Construction of bidirectional strand displacement-driven three-dimensional DNA walkers for single-molecule monitoring of multiple DNA glycosylases

Abstract

Human single-stranded-selective monofunctional uracil glycosylase (hSMUG1) and alkyladenine glycosylase (hAAG) are important base-excision repair (BER) glycosylases responsible for deamination and alkylation repair. Their dysfunctional activities have strong association with various multifactorial diseases and cancers. Herein, by integrating three-dimensional (3D) DNA walker with single-molecule technique, we construct bidirectional strand displacement-driven 3D DNA walkers for single-molecule monitoring of multiple DNA glycosylases.

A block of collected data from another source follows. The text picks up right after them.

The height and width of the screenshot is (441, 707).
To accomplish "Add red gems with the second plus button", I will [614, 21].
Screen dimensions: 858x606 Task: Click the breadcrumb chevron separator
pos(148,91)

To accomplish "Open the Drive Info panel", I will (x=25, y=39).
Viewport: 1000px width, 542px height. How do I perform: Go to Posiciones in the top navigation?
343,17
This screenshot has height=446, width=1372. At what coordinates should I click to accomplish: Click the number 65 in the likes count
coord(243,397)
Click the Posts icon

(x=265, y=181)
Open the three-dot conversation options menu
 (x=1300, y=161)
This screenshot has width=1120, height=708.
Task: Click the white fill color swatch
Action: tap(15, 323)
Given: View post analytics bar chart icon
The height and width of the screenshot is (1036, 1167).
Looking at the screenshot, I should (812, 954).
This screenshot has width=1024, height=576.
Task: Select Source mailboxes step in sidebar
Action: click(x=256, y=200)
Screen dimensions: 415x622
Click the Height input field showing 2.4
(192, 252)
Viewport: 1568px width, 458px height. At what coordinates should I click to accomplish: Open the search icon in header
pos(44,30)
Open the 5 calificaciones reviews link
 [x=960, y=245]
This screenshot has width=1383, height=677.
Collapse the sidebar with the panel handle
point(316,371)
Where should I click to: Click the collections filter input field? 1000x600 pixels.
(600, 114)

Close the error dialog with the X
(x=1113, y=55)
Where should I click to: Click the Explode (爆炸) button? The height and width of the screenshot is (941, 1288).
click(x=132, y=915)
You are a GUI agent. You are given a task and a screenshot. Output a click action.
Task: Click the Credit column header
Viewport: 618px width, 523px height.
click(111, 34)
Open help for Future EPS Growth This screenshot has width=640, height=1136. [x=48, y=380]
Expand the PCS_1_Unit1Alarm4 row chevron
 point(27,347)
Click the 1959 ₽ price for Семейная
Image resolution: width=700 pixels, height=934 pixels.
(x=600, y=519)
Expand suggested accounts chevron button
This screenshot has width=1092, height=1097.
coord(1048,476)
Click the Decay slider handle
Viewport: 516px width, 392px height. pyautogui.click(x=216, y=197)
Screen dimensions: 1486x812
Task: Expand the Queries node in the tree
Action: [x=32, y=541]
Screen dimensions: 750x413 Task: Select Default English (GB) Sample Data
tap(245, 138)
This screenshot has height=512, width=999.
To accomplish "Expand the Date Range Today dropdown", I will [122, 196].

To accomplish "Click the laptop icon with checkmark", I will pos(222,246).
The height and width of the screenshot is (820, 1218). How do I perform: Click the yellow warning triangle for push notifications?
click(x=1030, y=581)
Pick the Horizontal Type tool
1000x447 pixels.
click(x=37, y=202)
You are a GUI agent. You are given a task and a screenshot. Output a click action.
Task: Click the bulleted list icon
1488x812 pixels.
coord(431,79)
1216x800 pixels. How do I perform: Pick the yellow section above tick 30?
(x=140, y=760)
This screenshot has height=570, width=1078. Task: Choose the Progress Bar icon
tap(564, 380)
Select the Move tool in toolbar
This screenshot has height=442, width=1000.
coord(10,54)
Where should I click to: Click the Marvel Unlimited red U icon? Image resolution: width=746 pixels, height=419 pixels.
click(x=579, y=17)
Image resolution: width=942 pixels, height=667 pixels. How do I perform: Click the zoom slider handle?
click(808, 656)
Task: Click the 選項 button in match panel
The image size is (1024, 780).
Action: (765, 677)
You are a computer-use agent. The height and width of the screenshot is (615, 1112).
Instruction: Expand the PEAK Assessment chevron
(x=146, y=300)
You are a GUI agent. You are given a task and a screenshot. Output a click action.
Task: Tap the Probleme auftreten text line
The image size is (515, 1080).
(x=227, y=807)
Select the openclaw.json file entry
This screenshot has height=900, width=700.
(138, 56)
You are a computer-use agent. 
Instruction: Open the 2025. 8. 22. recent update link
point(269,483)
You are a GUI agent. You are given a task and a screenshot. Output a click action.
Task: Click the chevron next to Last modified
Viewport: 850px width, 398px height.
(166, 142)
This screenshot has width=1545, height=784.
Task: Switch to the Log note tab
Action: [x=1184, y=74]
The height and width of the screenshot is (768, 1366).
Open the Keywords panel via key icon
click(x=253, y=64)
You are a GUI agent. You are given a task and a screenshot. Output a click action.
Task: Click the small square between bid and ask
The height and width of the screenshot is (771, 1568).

In the presence of hSMUG1 and hAAG, the damaged U and I in bifunctional dumbbell probe are removed by APE1, activating bidirectional self-priming strand displacement amplification (SP-SDA) to produce two trigger DNAs. Trigger DNAs hybridize with Cy5/Alexa Fluor 488 signal probes and subsequently serve as the walker DNAs to induce cyclic APE1-powered cleavage of two signal probes, liberating abundant Cy5 and Alexa Fluor 488 from AuNPs. Due to high precision of intracellular BER mechanisms, high efficiency of bidirectional SP-SDA-directed 3D DNA walkers and ultrahigh signal-to-noise ratio of single-molecule imaging, this nanosensor exhibits a detection limit of 8.14 × 10−10 U/μL for hSMUG1 and 4.50 × 10−9 U/μL for hAAG. Importantly, it can measure kinetic parameters, identify potential inhibitors, discriminate cancer from normal cells, and quantify glycosylases activities in various cancer cells at single-cell level, with promising potentials in biomedical and clinical applications.